▸ **Work instruction**:
Repeat each of these records exactly.

*** Data supplied ***

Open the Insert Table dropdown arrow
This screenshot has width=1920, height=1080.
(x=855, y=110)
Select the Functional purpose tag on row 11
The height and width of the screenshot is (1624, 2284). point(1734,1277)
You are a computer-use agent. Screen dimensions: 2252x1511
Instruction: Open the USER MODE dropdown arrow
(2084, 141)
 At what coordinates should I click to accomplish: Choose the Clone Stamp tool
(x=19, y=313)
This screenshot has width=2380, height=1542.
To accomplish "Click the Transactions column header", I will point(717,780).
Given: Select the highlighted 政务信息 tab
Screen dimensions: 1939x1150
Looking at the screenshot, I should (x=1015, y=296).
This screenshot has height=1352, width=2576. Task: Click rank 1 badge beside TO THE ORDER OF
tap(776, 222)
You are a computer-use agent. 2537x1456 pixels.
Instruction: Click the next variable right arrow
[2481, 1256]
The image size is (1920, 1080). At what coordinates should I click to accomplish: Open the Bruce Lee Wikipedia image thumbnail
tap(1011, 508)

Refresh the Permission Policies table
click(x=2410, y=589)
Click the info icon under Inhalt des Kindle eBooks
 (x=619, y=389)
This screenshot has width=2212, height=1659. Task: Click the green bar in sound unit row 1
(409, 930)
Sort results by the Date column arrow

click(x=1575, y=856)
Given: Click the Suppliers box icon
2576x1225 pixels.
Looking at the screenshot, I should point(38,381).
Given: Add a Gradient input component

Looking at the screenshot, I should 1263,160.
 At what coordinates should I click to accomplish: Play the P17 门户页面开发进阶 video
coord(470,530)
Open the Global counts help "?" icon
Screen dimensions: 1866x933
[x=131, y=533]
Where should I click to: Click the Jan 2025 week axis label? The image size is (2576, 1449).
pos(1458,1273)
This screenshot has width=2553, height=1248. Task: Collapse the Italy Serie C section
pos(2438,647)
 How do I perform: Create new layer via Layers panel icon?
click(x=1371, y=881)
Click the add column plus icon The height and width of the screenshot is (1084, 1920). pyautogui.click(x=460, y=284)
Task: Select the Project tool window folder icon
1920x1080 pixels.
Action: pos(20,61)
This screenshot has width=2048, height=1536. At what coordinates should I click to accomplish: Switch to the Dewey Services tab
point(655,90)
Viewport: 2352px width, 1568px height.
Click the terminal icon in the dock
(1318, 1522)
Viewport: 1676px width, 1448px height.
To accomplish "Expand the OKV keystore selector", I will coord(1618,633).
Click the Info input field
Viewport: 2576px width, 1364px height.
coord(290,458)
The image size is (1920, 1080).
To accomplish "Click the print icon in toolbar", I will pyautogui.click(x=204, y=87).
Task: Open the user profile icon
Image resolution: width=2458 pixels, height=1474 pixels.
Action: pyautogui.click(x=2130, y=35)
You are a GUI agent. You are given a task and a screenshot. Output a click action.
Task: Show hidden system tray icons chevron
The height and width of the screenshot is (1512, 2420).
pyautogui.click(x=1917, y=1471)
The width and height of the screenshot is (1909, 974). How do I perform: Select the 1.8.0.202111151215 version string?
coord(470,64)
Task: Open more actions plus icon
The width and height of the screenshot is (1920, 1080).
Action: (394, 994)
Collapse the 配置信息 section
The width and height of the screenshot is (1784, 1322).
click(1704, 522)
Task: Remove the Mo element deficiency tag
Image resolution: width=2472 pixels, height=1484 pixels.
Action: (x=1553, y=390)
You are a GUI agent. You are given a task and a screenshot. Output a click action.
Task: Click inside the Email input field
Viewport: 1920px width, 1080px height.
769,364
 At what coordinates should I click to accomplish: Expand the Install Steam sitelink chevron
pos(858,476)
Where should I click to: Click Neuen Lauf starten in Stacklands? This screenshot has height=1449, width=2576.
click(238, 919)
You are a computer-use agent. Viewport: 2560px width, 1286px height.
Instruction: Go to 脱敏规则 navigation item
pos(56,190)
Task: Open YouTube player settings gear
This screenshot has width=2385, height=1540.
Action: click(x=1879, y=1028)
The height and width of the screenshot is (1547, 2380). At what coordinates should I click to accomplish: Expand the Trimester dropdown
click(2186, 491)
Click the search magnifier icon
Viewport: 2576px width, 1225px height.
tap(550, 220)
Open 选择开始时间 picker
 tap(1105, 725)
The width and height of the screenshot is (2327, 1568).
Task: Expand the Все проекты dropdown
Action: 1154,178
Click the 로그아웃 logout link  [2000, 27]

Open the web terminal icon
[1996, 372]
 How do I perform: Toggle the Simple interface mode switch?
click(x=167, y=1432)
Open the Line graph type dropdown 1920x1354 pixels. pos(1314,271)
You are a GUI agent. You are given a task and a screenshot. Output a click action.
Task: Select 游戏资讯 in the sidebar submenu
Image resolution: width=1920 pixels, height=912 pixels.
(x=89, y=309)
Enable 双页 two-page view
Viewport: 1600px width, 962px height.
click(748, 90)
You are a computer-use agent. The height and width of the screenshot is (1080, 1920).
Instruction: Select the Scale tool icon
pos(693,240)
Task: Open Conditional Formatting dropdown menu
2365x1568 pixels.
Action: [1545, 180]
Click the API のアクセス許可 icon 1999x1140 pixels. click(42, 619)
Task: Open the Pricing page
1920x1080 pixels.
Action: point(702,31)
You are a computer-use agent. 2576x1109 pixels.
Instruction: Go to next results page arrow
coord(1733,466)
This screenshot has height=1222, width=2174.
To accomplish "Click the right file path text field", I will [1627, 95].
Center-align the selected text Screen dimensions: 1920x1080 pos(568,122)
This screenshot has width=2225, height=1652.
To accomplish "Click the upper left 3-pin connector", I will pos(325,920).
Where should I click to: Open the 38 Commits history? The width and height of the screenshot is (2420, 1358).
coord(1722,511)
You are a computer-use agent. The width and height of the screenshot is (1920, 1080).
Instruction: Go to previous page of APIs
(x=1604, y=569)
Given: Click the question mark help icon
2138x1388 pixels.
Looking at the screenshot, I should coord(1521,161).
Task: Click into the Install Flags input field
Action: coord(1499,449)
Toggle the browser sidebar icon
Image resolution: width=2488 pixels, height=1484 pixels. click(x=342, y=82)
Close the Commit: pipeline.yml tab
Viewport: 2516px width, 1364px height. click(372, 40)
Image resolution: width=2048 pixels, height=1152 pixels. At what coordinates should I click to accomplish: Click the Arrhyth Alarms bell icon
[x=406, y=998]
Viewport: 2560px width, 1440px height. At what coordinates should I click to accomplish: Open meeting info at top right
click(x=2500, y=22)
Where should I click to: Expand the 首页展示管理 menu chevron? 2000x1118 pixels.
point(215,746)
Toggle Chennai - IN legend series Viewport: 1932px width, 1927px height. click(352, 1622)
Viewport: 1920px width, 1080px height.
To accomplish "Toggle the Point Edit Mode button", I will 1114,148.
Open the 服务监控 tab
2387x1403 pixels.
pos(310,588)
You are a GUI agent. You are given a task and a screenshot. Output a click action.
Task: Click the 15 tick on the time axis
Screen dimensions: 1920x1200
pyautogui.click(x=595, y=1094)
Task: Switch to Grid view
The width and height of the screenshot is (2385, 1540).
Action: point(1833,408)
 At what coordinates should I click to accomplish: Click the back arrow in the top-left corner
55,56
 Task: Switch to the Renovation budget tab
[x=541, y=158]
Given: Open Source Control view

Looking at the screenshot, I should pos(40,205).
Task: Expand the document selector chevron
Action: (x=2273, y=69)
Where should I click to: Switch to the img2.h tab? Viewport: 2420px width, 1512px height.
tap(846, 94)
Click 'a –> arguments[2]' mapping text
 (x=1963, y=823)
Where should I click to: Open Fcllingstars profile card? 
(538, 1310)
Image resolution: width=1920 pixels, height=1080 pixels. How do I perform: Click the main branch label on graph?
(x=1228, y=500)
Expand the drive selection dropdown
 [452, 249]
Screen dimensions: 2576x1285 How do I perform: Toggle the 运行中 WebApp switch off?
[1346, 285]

*** End of Data supplied ***

▸ **Answer for the task**:
Open the Insert Table dropdown arrow
This screenshot has width=1920, height=1080.
(x=855, y=110)
Select the Functional purpose tag on row 11
The height and width of the screenshot is (1624, 2284). point(1734,1277)
You are a computer-use agent. Screen dimensions: 2252x1511
Instruction: Open the USER MODE dropdown arrow
(2084, 141)
 At what coordinates should I click to accomplish: Choose the Clone Stamp tool
(x=19, y=313)
This screenshot has width=2380, height=1542.
To accomplish "Click the Transactions column header", I will point(717,780).
Given: Select the highlighted 政务信息 tab
Screen dimensions: 1939x1150
Looking at the screenshot, I should (x=1015, y=296).
This screenshot has height=1352, width=2576. Task: Click rank 1 badge beside TO THE ORDER OF
tap(776, 222)
You are a computer-use agent. 2537x1456 pixels.
Instruction: Click the next variable right arrow
[2481, 1256]
The image size is (1920, 1080). At what coordinates should I click to accomplish: Open the Bruce Lee Wikipedia image thumbnail
tap(1011, 508)

Refresh the Permission Policies table
click(x=2410, y=589)
Click the info icon under Inhalt des Kindle eBooks
 (x=619, y=389)
This screenshot has width=2212, height=1659. Task: Click the green bar in sound unit row 1
(409, 930)
Sort results by the Date column arrow

click(x=1575, y=856)
Given: Click the Suppliers box icon
2576x1225 pixels.
Looking at the screenshot, I should point(38,381).
Given: Add a Gradient input component

Looking at the screenshot, I should 1263,160.
 At what coordinates should I click to accomplish: Play the P17 门户页面开发进阶 video
coord(470,530)
Open the Global counts help "?" icon
Screen dimensions: 1866x933
[x=131, y=533]
Where should I click to: Click the Jan 2025 week axis label? The image size is (2576, 1449).
pos(1458,1273)
This screenshot has width=2553, height=1248. Task: Collapse the Italy Serie C section
pos(2438,647)
 How do I perform: Create new layer via Layers panel icon?
click(x=1371, y=881)
Click the add column plus icon The height and width of the screenshot is (1084, 1920). pyautogui.click(x=460, y=284)
Task: Select the Project tool window folder icon
1920x1080 pixels.
Action: pos(20,61)
This screenshot has width=2048, height=1536. At what coordinates should I click to accomplish: Switch to the Dewey Services tab
point(655,90)
Viewport: 2352px width, 1568px height.
Click the terminal icon in the dock
(1318, 1522)
Viewport: 1676px width, 1448px height.
To accomplish "Expand the OKV keystore selector", I will coord(1618,633).
Click the Info input field
Viewport: 2576px width, 1364px height.
coord(290,458)
The image size is (1920, 1080).
To accomplish "Click the print icon in toolbar", I will pyautogui.click(x=204, y=87).
Task: Open the user profile icon
Image resolution: width=2458 pixels, height=1474 pixels.
Action: pyautogui.click(x=2130, y=35)
You are a GUI agent. You are given a task and a screenshot. Output a click action.
Task: Show hidden system tray icons chevron
The height and width of the screenshot is (1512, 2420).
pyautogui.click(x=1917, y=1471)
The width and height of the screenshot is (1909, 974). How do I perform: Select the 1.8.0.202111151215 version string?
coord(470,64)
Task: Open more actions plus icon
The width and height of the screenshot is (1920, 1080).
Action: (394, 994)
Collapse the 配置信息 section
The width and height of the screenshot is (1784, 1322).
click(1704, 522)
Task: Remove the Mo element deficiency tag
Image resolution: width=2472 pixels, height=1484 pixels.
Action: (x=1553, y=390)
You are a GUI agent. You are given a task and a screenshot. Output a click action.
Task: Click inside the Email input field
Viewport: 1920px width, 1080px height.
769,364
 At what coordinates should I click to accomplish: Expand the Install Steam sitelink chevron
pos(858,476)
Where should I click to: Click Neuen Lauf starten in Stacklands? This screenshot has height=1449, width=2576.
click(238, 919)
You are a computer-use agent. Viewport: 2560px width, 1286px height.
Instruction: Go to 脱敏规则 navigation item
pos(56,190)
Task: Open YouTube player settings gear
This screenshot has width=2385, height=1540.
Action: click(x=1879, y=1028)
The height and width of the screenshot is (1547, 2380). At what coordinates should I click to accomplish: Expand the Trimester dropdown
click(2186, 491)
Click the search magnifier icon
Viewport: 2576px width, 1225px height.
tap(550, 220)
Open 选择开始时间 picker
 tap(1105, 725)
The width and height of the screenshot is (2327, 1568).
Task: Expand the Все проекты dropdown
Action: 1154,178
Click the 로그아웃 logout link  [2000, 27]

Open the web terminal icon
[1996, 372]
 How do I perform: Toggle the Simple interface mode switch?
click(x=167, y=1432)
Open the Line graph type dropdown 1920x1354 pixels. pos(1314,271)
You are a GUI agent. You are given a task and a screenshot. Output a click action.
Task: Select 游戏资讯 in the sidebar submenu
Image resolution: width=1920 pixels, height=912 pixels.
(x=89, y=309)
Enable 双页 two-page view
Viewport: 1600px width, 962px height.
click(748, 90)
You are a computer-use agent. The height and width of the screenshot is (1080, 1920).
Instruction: Select the Scale tool icon
pos(693,240)
Task: Open Conditional Formatting dropdown menu
2365x1568 pixels.
Action: [1545, 180]
Click the API のアクセス許可 icon 1999x1140 pixels. click(42, 619)
Task: Open the Pricing page
1920x1080 pixels.
Action: point(702,31)
You are a computer-use agent. 2576x1109 pixels.
Instruction: Go to next results page arrow
coord(1733,466)
This screenshot has height=1222, width=2174.
To accomplish "Click the right file path text field", I will [1627, 95].
Center-align the selected text Screen dimensions: 1920x1080 pos(568,122)
This screenshot has width=2225, height=1652.
To accomplish "Click the upper left 3-pin connector", I will pos(325,920).
Where should I click to: Open the 38 Commits history? The width and height of the screenshot is (2420, 1358).
coord(1722,511)
You are a computer-use agent. The width and height of the screenshot is (1920, 1080).
Instruction: Go to previous page of APIs
(x=1604, y=569)
Given: Click the question mark help icon
2138x1388 pixels.
Looking at the screenshot, I should coord(1521,161).
Task: Click into the Install Flags input field
Action: coord(1499,449)
Toggle the browser sidebar icon
Image resolution: width=2488 pixels, height=1484 pixels. click(x=342, y=82)
Close the Commit: pipeline.yml tab
Viewport: 2516px width, 1364px height. click(372, 40)
Image resolution: width=2048 pixels, height=1152 pixels. At what coordinates should I click to accomplish: Click the Arrhyth Alarms bell icon
[x=406, y=998]
Viewport: 2560px width, 1440px height. At what coordinates should I click to accomplish: Open meeting info at top right
click(x=2500, y=22)
Where should I click to: Expand the 首页展示管理 menu chevron? 2000x1118 pixels.
point(215,746)
Toggle Chennai - IN legend series Viewport: 1932px width, 1927px height. click(352, 1622)
Viewport: 1920px width, 1080px height.
To accomplish "Toggle the Point Edit Mode button", I will 1114,148.
Open the 服务监控 tab
2387x1403 pixels.
pos(310,588)
You are a GUI agent. You are given a task and a screenshot. Output a click action.
Task: Click the 15 tick on the time axis
Screen dimensions: 1920x1200
pyautogui.click(x=595, y=1094)
Task: Switch to Grid view
The width and height of the screenshot is (2385, 1540).
Action: point(1833,408)
 At what coordinates should I click to accomplish: Click the back arrow in the top-left corner
55,56
 Task: Switch to the Renovation budget tab
[x=541, y=158]
Given: Open Source Control view

Looking at the screenshot, I should pos(40,205).
Task: Expand the document selector chevron
Action: (x=2273, y=69)
Where should I click to: Switch to the img2.h tab? Viewport: 2420px width, 1512px height.
tap(846, 94)
Click 'a –> arguments[2]' mapping text
 (x=1963, y=823)
Where should I click to: Open Fcllingstars profile card? 
(538, 1310)
Image resolution: width=1920 pixels, height=1080 pixels. How do I perform: Click the main branch label on graph?
(x=1228, y=500)
Expand the drive selection dropdown
 [452, 249]
Screen dimensions: 2576x1285 How do I perform: Toggle the 运行中 WebApp switch off?
[1346, 285]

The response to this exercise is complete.